▶ **Task set**:
[1] Name every distinct username that posts in the Gurkha knife thread below.
[2] From the Gurkha knife thread below, transcribe the stretch from "http://www.youtube.com/watch?v=aPD9LxbgLxU&feature=related" through "you then lol!".

▶ **Text provided**:
* * * * *

# Gurkha Knife display



## Tez3 (Oct 13, 2011)

Following on from another discussion on the Gurkhas I though you might like to see this.
http://www.youtube.com/watch?v=aPD9LxbgLxU&feature=related

If you have questions I'm back with my shift partner next Tuesday so any questions I can get the answers for you then lol!

I've added this one as well as it's the Gurkhas on exercise with the Royal Navy, Royal Marines and the US Marines.
http://www.youtube.com/watch?v=mavqakWulhI&feature=related


----------



## blackdiamondcobra (Oct 13, 2011)

Interesting links. Thanks.
Here is an interesting article i was reading the other day:

http://poskod.sg/Posts/2011/10/11/LETTER-FROM-SG-Our-Gurkhas


----------



## mmartist (May 26, 2012)

Thanks that was enlightening.


----------



## chinto (May 31, 2012)

the Gurkha soldier has carried and used the Kukuri for a long long time.. several hundred years or more!  their main way to use it is in figure eights and angles and look to do maximum damage.  they will tell you they will trade a hand for a head.. and mean it!  aggression and intent is one of the most important things about use of that weapon. 

there is a story of a Chinese 'Chindit' in WWII that challenged a Gurkha to fight him in a duel with knives. the Chinese was trained with a blade and took a cat stance with the blade in close and hand out. the Gurkha took out his kukuri  walked closer then suddenly cut the chindit's hand off and then while he was screaming staring at his cut off hand cut his head off! end of duel!


----------



## Tez3 (May 31, 2012)

chinto said:


> the Gurkha soldier has carried and used the Kukuri for a long long time.. several hundred years or more! their main way to use it is in figure eights and angles and look to do maximum damage. they will tell you they will trade a hand for a head.. and mean it! aggression and intent is one of the most important things about use of that weapon.

* * * * *

▶ **Given information**:
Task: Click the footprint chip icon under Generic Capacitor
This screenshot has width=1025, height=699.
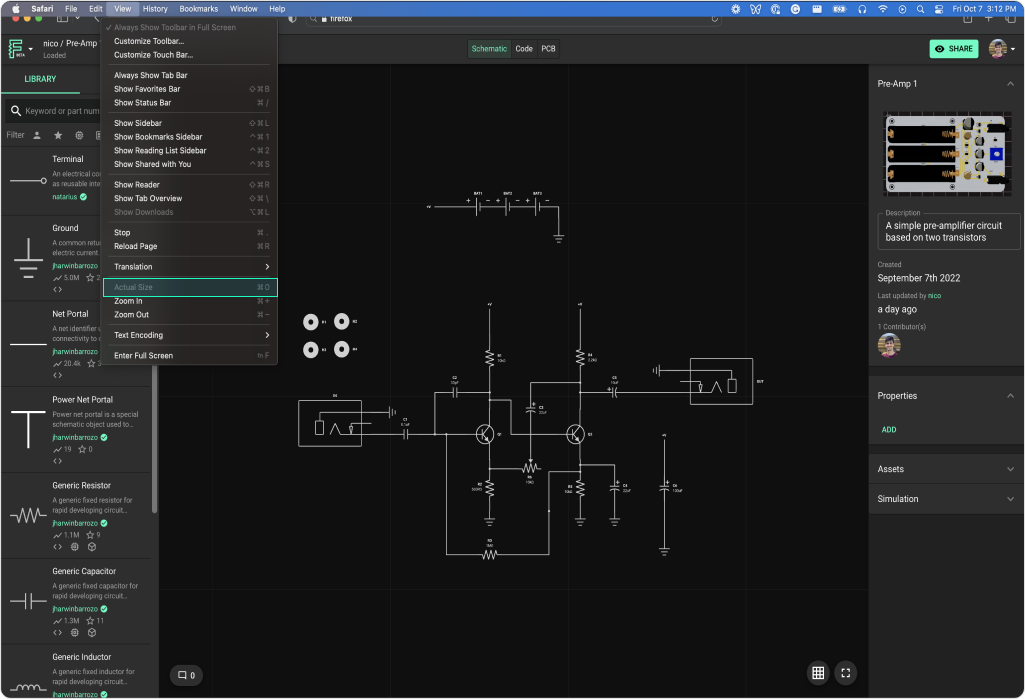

* * * * *

▶ **Answers to the tasks**:
[1] Tez3, blackdiamondcobra, mmartist, chinto

[2]
http://www.youtube.com/watch?v=aPD9LxbgLxU&feature=related

If you have questions I'm back with my shift partner next Tuesday so any questions I can get the answers for you then lol!